Директор побрякал графинной пробкой о горлышко и что-то начал говорить, но что, я уже не слышал. Я вдруг поймал взгляд Ивана Трофимовича: он смотрел на дядю Петю, а мне казалось, что он смотрит и на меня. Лицо его посерело, забелели плотно стиснутые губы, стекла очков не блестели, потому что косые лучи солнца били в упор и высвечивали увеличенные линзами глаза, отчего и гнев в них казался увеличенным. Я плотнее прижимался к дяде Пете: хотелось защититься от его взгляда и защитить его…

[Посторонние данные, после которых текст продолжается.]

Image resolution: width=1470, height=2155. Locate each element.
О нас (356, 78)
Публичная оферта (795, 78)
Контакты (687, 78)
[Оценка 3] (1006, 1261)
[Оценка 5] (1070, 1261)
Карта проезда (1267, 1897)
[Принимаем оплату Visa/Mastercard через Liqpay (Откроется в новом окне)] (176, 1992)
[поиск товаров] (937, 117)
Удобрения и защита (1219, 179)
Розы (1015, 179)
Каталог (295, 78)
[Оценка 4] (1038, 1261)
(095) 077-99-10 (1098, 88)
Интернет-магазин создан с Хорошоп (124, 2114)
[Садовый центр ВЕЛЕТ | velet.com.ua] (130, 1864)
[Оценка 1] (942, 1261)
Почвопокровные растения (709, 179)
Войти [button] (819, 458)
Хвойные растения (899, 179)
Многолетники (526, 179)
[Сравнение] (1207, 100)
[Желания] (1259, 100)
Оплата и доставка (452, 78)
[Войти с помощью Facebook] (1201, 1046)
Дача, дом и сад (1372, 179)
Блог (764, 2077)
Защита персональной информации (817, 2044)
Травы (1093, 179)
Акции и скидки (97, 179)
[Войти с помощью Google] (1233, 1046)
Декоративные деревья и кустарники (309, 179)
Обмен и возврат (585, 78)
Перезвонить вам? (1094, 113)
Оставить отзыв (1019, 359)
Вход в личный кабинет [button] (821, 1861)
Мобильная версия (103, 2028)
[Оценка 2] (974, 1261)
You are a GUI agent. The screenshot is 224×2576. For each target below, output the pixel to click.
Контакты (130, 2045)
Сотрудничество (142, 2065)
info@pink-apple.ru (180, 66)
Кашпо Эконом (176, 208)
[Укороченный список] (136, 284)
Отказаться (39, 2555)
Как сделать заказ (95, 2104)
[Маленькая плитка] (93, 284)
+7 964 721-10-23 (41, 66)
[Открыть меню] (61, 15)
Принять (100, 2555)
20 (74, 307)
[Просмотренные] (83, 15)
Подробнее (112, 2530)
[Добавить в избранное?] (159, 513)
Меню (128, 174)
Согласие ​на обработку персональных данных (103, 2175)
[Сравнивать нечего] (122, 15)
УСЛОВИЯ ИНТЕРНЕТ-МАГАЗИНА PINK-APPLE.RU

Сидя в душном красном уголке на собрании-судилище, никто тогда не знал, что в промкомбинат пришла еще одна разнарядка — выдвинуть кандидатуру для награждения орденом Трудовой славы. Представить следовало передовика и обязательно ветерана войны: награда приурочивалась к Дню Победы. Еще до собрания у директора состоялось заседание по этому поводу, на котором долго подыскивали и обсуждали кандидатуры. Но как бы там ни перебирали немногочисленных промкомбинатовских фронтовиков, каждый раз останавливались на фамилии моего кузнеца дяди Пети. Награждать, оказывалось, больше некого. Он подходил по всем статьям на любую разнарядку…
Не могу смотреть на покойников, тех, кого хорошо знал живыми и видел живые лица. Если удается, не хожу на похороны, стараюсь не смотреть снимки родных и близких в гробу. Так лучше, так остается ощущение, что человек жив и где-то живет среди нас. А стоит лишь на мгновение глянуть в мраморно-белое, мертвое лицо, как оно навечно внедряется в сознание, напрочь вытравливая живой образ.
С Иваном Трофимовичем произошло нечто подобное: он запомнился мне таким, каким я видел его в президиуме на собрании. Теперь память хоть наизнанку выверни — не могу вспомнить другого; перед глазами так и стоит окаменевшее в маске ненависти его лицо. Пробовал расспрашивать отца, приставал к нему с вопросами — каким он был раньше, Иван Трофимович? Как жил? Веселился ли, плакал ли? Отец сводил брови, думал и каждый раз отвечал почти одинаково:
— Какой, какой… Да суровый мужик был. Иногда как глянет — аж мурашки по спине.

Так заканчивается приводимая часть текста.